On Tuesday Newark turned over its 201-page HQ2 application, with redactions on six of those pages, to requester Steven Wronko. The disclosure follows a suit filed by Wronko in February under the Open Public Records Act over the city’s assertion that its application to Amazon was off-limits to the public.

CJ Griffin of Pashman Stein Walder Hayden in Hackensack, New Jersey, who represents Wronko, said she was not sure of the amount of legal fees at issue in the case. OPRA grants fees and costs to prevailing parties in open records suits. The settlement follows a April 20 hearing on Newark’s motion to dismiss the case.  On that day, Superior Court Judge Jeffrey Beacham adjourned the case so the parties could hold settlement talks, Griffin said.

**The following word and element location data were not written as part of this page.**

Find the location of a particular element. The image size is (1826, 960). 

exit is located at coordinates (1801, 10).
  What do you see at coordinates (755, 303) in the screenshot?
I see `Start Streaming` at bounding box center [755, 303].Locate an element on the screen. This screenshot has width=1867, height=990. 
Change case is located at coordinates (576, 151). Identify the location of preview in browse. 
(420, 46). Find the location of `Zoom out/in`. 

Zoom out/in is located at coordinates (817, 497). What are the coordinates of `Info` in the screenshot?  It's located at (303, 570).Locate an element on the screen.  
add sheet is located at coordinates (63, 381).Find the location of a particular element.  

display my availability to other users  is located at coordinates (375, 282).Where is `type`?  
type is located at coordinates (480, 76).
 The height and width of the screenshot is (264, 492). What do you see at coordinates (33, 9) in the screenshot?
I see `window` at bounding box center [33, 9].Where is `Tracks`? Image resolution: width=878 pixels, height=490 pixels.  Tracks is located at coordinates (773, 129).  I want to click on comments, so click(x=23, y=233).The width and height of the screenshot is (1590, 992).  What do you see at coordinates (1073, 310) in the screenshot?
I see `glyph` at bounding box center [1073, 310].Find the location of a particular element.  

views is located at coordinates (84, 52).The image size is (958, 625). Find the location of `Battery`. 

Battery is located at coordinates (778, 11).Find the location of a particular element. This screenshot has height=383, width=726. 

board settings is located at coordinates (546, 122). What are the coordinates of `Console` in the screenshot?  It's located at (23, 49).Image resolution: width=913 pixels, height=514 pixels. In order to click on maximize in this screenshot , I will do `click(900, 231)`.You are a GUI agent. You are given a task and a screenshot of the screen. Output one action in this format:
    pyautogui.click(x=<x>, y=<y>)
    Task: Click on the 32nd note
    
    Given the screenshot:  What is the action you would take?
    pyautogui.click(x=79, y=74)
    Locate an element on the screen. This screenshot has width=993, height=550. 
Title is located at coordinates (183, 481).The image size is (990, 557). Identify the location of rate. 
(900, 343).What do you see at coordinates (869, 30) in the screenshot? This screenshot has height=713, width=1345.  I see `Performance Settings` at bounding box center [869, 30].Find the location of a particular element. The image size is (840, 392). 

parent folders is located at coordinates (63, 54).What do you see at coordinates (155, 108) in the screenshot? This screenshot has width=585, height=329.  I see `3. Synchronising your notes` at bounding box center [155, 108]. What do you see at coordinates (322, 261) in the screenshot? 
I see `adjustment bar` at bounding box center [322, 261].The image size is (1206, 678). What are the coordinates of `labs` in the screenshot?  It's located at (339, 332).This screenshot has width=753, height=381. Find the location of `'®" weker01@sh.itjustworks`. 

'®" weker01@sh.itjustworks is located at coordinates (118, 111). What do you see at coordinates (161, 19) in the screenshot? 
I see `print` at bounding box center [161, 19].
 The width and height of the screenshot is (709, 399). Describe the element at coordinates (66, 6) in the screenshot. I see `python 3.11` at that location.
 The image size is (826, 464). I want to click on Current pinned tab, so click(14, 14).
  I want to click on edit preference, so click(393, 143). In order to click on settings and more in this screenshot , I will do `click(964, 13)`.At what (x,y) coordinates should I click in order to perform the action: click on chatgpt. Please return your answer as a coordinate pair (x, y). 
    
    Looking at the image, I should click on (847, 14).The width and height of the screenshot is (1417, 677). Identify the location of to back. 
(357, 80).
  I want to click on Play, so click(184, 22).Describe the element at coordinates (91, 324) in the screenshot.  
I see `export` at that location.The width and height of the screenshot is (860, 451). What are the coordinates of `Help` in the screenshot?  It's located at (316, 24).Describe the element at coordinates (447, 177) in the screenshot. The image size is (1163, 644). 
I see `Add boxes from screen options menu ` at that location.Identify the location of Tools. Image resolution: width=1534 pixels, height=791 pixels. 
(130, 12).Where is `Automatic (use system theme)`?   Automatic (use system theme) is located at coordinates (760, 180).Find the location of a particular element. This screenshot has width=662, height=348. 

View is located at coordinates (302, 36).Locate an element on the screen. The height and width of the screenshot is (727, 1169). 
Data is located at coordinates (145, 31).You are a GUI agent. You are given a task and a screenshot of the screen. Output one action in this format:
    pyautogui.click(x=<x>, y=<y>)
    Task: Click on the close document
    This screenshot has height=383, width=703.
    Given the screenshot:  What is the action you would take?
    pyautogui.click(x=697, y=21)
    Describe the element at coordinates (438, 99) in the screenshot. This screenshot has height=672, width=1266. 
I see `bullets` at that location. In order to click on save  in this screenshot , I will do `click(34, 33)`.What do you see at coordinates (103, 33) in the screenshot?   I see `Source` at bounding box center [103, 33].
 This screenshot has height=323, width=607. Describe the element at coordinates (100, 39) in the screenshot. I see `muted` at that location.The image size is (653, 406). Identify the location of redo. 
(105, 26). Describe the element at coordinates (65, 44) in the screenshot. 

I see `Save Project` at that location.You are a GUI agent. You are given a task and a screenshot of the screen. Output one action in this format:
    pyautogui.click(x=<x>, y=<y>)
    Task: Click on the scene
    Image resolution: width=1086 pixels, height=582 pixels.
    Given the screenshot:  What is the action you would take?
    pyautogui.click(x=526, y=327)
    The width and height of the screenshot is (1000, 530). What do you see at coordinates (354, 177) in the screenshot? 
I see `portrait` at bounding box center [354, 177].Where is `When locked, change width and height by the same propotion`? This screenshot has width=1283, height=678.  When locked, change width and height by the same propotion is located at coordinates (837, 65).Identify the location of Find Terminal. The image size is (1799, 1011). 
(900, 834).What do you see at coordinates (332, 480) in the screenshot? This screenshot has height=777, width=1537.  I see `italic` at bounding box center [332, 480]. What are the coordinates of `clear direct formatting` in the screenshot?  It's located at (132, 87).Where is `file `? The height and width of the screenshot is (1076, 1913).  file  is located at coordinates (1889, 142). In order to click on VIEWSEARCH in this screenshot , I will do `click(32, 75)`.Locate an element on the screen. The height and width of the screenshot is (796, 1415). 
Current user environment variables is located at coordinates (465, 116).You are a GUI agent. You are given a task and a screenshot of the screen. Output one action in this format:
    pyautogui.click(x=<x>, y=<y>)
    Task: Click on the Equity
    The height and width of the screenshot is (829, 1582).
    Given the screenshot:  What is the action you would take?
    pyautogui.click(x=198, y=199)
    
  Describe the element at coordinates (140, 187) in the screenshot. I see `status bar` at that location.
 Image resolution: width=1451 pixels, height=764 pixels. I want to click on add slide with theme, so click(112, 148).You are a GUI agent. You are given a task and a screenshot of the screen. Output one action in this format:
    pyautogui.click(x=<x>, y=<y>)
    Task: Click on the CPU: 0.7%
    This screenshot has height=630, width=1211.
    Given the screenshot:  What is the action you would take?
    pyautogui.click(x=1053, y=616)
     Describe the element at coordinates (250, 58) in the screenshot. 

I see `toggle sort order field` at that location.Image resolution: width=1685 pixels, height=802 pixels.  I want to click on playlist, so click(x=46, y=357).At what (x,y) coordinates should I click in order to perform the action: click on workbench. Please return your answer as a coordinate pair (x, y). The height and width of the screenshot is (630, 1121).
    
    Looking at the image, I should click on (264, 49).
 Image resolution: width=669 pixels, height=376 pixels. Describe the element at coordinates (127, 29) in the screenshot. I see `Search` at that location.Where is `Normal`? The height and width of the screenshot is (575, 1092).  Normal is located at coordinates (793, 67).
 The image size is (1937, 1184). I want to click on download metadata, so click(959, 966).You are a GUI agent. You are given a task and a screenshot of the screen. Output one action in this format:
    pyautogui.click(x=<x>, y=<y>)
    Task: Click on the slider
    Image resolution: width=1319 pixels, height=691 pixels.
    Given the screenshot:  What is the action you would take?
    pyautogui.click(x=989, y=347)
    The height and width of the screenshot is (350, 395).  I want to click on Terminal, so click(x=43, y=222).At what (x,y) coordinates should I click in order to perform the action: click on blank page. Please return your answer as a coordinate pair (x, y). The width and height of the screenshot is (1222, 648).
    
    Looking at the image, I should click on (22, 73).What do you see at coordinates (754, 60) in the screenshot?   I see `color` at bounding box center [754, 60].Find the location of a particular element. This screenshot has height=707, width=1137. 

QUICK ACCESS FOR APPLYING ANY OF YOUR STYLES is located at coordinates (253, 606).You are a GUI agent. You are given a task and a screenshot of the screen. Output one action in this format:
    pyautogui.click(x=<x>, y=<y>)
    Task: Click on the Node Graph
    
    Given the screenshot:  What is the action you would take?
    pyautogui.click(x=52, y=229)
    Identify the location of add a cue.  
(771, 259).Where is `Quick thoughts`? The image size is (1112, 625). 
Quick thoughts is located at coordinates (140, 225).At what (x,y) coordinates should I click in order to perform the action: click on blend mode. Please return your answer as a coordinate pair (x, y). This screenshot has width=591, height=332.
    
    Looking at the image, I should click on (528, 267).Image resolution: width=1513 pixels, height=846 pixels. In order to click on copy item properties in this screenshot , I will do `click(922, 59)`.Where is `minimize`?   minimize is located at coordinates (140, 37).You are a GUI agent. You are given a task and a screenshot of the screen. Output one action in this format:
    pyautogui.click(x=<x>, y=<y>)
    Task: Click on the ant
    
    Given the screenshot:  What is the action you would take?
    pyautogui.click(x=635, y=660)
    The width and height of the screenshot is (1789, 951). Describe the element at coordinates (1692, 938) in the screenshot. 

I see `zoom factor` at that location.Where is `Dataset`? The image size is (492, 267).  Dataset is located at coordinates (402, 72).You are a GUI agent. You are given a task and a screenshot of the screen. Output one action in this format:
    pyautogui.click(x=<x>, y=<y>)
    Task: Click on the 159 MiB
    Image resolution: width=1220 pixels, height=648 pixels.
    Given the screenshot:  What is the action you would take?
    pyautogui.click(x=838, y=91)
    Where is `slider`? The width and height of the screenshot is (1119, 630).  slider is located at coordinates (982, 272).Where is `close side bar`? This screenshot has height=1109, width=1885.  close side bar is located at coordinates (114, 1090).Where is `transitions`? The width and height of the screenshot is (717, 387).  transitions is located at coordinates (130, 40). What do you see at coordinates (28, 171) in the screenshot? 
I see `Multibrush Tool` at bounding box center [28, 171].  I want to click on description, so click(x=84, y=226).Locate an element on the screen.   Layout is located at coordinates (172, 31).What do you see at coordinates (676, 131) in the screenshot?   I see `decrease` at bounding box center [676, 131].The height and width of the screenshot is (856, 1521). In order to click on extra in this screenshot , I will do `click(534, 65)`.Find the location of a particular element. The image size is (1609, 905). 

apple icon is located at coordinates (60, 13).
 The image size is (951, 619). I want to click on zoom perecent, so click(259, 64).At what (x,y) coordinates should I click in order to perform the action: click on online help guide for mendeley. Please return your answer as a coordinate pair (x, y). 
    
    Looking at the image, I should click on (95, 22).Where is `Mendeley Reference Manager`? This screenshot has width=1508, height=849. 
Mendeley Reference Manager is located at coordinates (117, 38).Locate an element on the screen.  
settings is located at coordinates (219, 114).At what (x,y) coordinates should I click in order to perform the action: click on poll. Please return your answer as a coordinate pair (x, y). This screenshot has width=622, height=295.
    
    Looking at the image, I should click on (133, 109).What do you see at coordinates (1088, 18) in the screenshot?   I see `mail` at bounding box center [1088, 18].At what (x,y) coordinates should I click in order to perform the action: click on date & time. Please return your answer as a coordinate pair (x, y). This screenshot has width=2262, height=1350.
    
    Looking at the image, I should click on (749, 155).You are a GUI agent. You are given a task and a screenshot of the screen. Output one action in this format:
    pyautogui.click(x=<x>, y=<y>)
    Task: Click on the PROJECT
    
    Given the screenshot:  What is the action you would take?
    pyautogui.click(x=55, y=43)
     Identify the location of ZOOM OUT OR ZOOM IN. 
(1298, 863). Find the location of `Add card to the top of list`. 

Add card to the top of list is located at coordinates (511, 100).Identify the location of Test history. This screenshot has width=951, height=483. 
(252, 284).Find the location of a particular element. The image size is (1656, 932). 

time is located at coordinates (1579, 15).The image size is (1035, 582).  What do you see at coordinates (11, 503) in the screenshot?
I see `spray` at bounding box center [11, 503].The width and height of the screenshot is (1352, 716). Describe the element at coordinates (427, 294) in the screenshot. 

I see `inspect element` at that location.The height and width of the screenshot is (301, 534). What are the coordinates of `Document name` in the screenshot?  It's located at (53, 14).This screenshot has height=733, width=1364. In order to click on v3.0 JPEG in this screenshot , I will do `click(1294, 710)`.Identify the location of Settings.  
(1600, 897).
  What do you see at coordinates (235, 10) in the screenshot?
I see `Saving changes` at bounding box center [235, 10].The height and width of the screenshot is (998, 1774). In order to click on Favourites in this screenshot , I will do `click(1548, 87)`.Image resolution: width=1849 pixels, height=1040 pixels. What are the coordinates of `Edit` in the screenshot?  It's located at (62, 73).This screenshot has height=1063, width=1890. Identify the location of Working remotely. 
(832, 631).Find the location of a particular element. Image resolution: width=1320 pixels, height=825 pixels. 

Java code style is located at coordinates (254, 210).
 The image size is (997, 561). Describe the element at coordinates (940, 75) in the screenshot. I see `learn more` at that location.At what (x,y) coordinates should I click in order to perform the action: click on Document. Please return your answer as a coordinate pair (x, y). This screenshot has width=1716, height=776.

Newark’s proposal to Amazon includes information about possible development sites, technology infrastructure and potential partnerships with local universities.

It also includes information about crime, housing, entertainment and sustainability and letters of support from community leaders.

Wronko filed suit against the city in February after his request for a copy of the city’s proposal was declined by the city.

Newark had maintained that rules of the HQ2 competition required it to keep its submission confidential. It asserted in the motion for dismissal that it was entitled to the competitive advantage exception under OPRA.

Wronko maintained, however, in opposition to the motion, that Amazon’s nondisclosure agreement only applies to information that Amazon disclosed to Newark, adding that the company stated that agencies should comply with public records laws. In addition, Wronko said Newark failed to provide evidence that disclosure would put it at a disadvantage. Courts have held that an agency cannot overcome OPRA’s presumption of access by “simply making a conclusory statement that a record is exempt or harm will occur if a record is released.”

Newark is one of 20 finalists in the HQ2 competition, which is expected to bring 50,000 high-paying jobs and $5 billion in construction to the location the company selects to partner with its Seattle headquarters. Although several other New Jersey cities and towns applied, Newark’s application had the support of former Gov. Chris Christie and the Legislature, which offered $7 billion in financial incentives.

The redacted portions of the Newark proposal pertain to the financial incentives, Griffin said.

Griffin said some other finalist cities put their application materials online from the outset of the process. “That builds pride and buy-in from residents. The people of Newark were completely excluded, but we are happy that they can now be part of the process,” he said in a statement.

Griffin said the application disclosed the existence of a promotional website made on behalf of Newark’s application, www.yesnewark.com.

“Evidently the city hired a PR firm to create the site and market Newark, but the fact that no one really knows about that site makes me wonder whether we got the most bang for our buck. Certainly Boston and D.C. utilized their websites much more effectively,” she said in an e-mail.

Assistant Corporation Counsel Samora Noguera, who represents Newark in the case, said the city would not comment on the case.